Many teens with intellectual and developmental disabilities receive care coordination services from a Maternal and Child Health Bureau-funded state agency.
Teens with disabilities are up to five times more likely to suffer from mental, emotional and behavioral health disorders than adolescents without disabilities, University of Illinois Chicago researchers say, and care coordination services help these young people get the medical care and social services they need to be healthy.
However, current care coordination programs usually do not provide mental health treatment or offer preventive mental health interventions.
Now, researchers at UIC have been awarded $7 million from the Patient-Centered Outcomes Research Institute to assess whether integrated behavioral health care coordination, which includes a tailored mental health treatment component, achieves better outcomes than a standard state agency care coordination program.
“Mental health disparities disproportionately impact individuals with disabilities and few preventive interventions or treatments exist to serve this vulnerable population,” said co-principal investigator Kristin Berg, UIC associate professor of disability and human development at the College of Applied Health Sciences. “Early identification and treatment through a common point of service entry for youth with intellectual and developmental disabilities and families would be an ideal public health opportunity to prevent the onset of mental health disorders and improve health and vocational trajectories across the lifespan for this historically underserved population.”

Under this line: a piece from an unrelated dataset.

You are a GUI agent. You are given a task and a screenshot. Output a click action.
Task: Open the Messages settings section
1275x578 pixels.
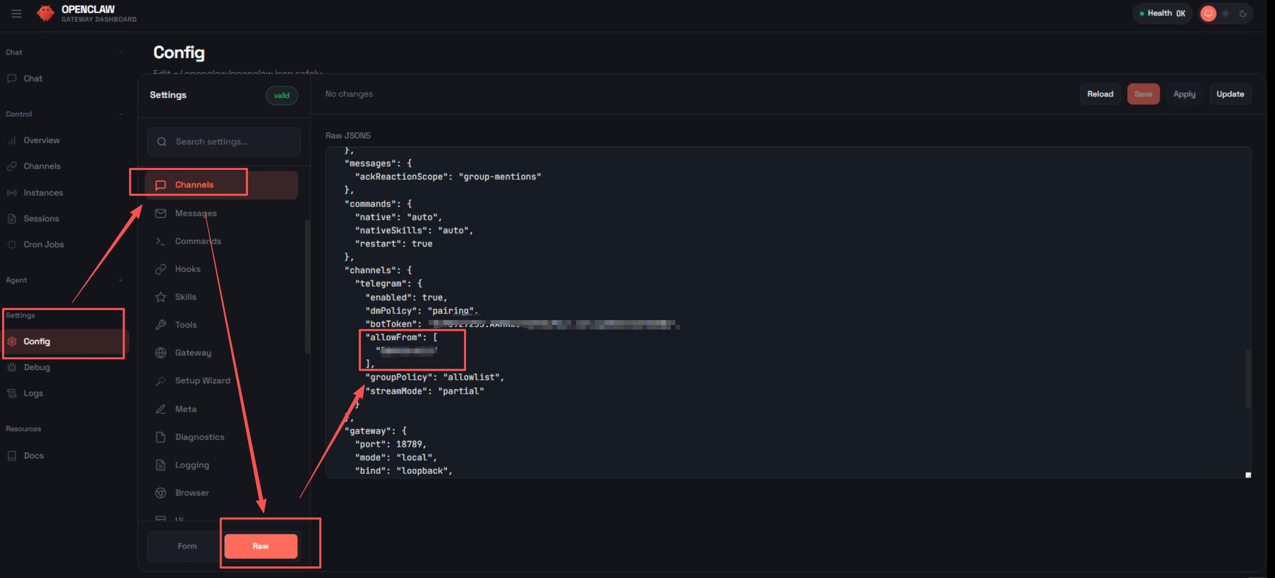196,213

While the study is not yet open for enrollment, the researchers plan to engage 780 teens ages 13-20 who have intellectual and developmental disabilities and their families and will follow their health and experiences within the health care system for 24 months. Recruitment will include teens living in urban and rural areas and will be inclusive of all racial and ethnic identities.

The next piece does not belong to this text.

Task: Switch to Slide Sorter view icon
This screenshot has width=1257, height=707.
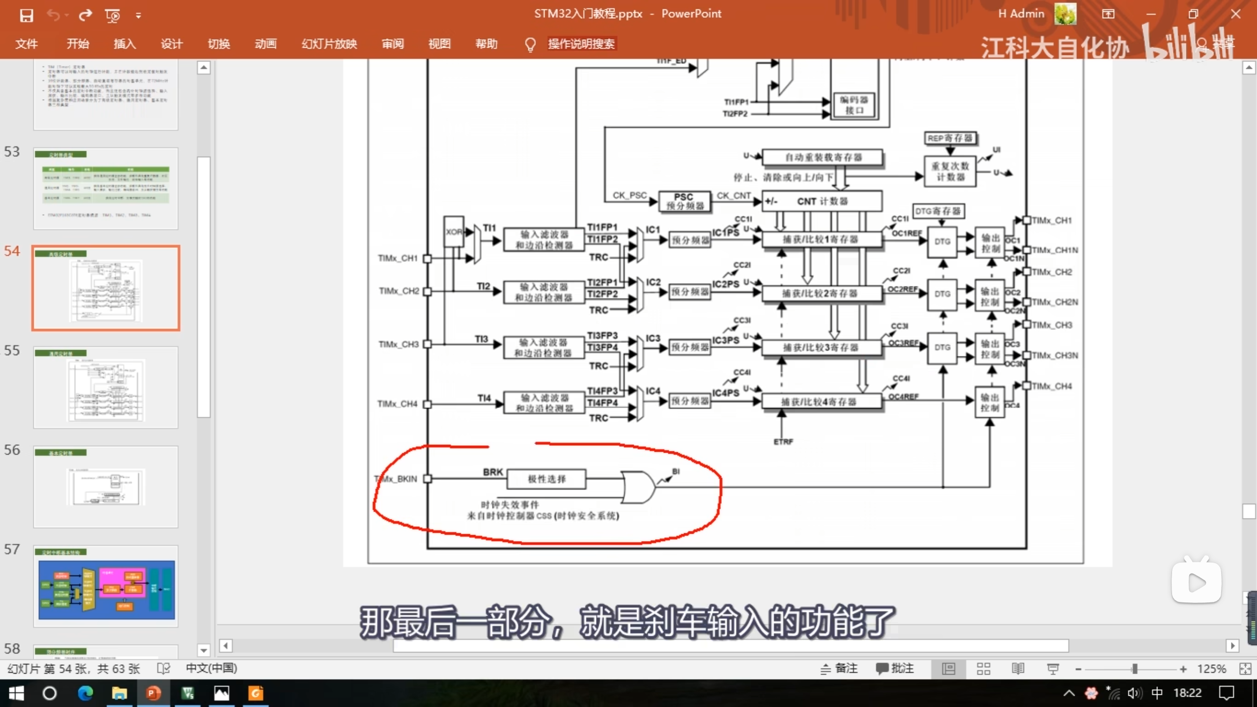Action: point(984,669)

While all participants will receive standard care coordination from the state agency, half of the participants will also receive the CHECK behavioral health component.
The CHECK program, which originally was designed to help Medicaid-covered families and children with chronic health conditions achieve better long-term control of health, leverages community health workers alongside health care providers to better serve the whole person by addressing social determinants of health.
“This way the patients get expert support in both areas — health and social determinants of health — at once,” said Michael Gerges, executive director of CHECK. “The CHECK behavioral health model takes things a step further by intervening both preventively and actively to address needs, while additionally enhancing the referral process.”
Throughout the five-year study, the researchers will track how teens feel and their health behaviors by asking questions about anxiety and depression, health, health habits, functioning, ability to manage health care, and self-efficacy. The team also will track how satisfied teens, parents and health care providers are with the care coordination experience.
“The results of this study will create new knowledge on which care coordination models result in better mental health and transition outcomes, as well as which model is preferred by youth with disabilities and their families,” said principal investigator Dr. Benjamin Van Voorhees, UIC professor and head of pediatrics at the College of Medicine. “Such knowledge can lead to systematic changes in how depression and anxiety are identified and treated in this population, potentially reducing existent barriers to access to behavioral health care that disproportionately impact racial and ethnic minority youth with disabilities.”
Pending approval of the study by the UIC Institutional Review Board, the researchers plan to enroll participants beginning in the fall of 2022.
Working with Van Voorhees, Gerges and Berg on the study are Rebecca Feinstein and Kruti Acharya of UIC, Tracy Gladstone of Wellesley College, Dr. Michael Msall of the University of Chicago and Cheng-Shi Shiu of UCLA.
The Patient-Centered Outcomes Research Institute is an independent nonprofit organization authorized by Congress in 2010 to fund research that will provide patients, their caregivers and clinicians with the evidence-based information needed to make better-informed healthcare decisions. Funding for the study, called Behavioral Health Stratified Treatment (BEST) to Optimize Transition to Adulthood for Youth with IDD, is pending completion of a business and programmatic review by PCORI staff and issuance of a formal award contract.